# Where is the starter in a 02 Pathfinder???



## tgrace (Jun 1, 2007)

Anyone know where the starter is located in a 2002 Pathfinder? I am getting a little hesitation when she starts. Checked the alternator & battery and they are fine. I would just like to have it tested before I am left stranded somewhere.

Thanks in advance-


----------



## Xeno (Oct 5, 2005)

Usually 10 O Clock position on the flywheel. Are you sure your up to the task of removing & reinstalling it(since you can't even find it)?

X


----------



## coolnesss (Dec 23, 2003)

Clean the battery cable contacts first before you look to the starter.
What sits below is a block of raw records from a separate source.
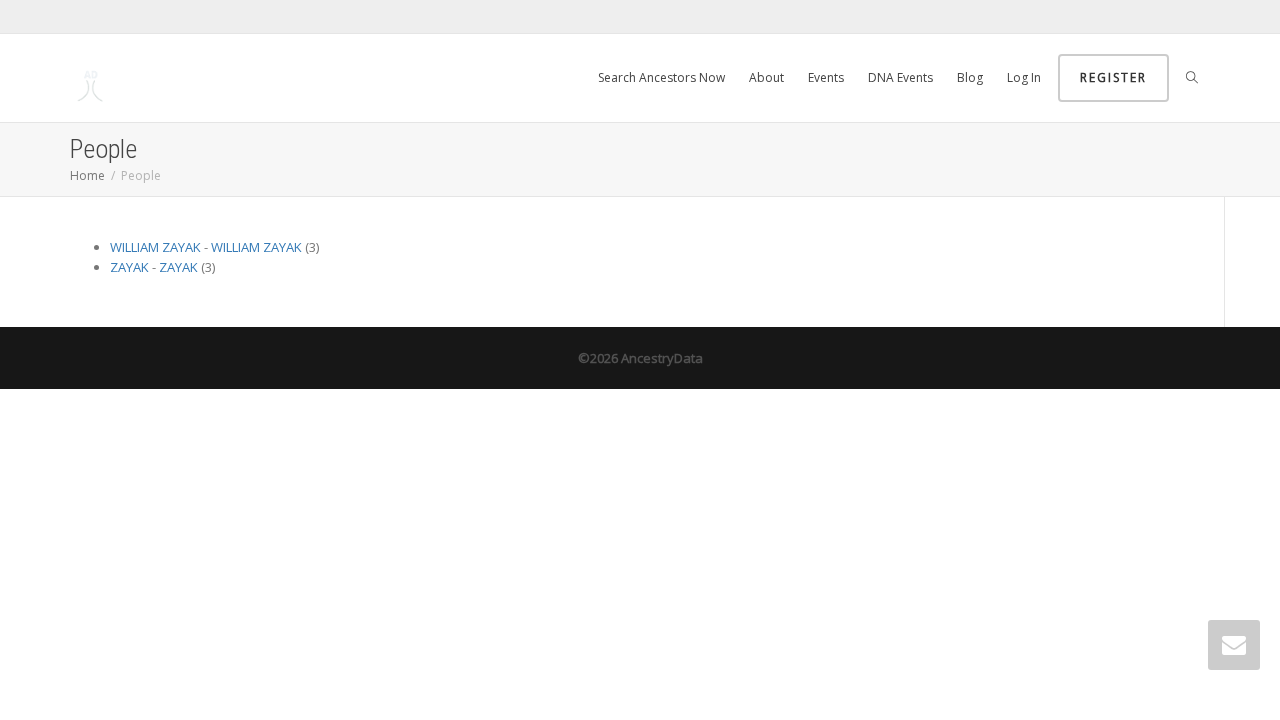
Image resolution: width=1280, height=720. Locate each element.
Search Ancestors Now (661, 77)
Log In (1024, 77)
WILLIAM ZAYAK (155, 247)
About (766, 77)
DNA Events (900, 77)
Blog (970, 77)
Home (87, 175)
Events (826, 77)
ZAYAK (129, 267)
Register (1113, 77)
I just did mine, and even though it all looked perfect outside, once I took the contact off the battery post, it was all cruddy inside.
No more hesitation at all now.


----------



## tgrace (Jun 1, 2007)

Xeno said:


> Usually 10 O Clock position on the flywheel. Are you sure your up to the task of removing & reinstalling it(since you can't even find it)?
> 
> X


I?m not doing it myself (my mechanic/cousin is). But i feel like i should try to find things on my own as part of the learning process. Thanks for the input


----------



## tgrace (Jun 1, 2007)

coolnesss said:


> Clean the battery cable contacts first before you look to the starter. I just did mine, and even though it all looked perfect outside, once I took the contact off the battery post, it was all cruddy inside.
> No more hesitation at all now.


i will try that too. thanks


----------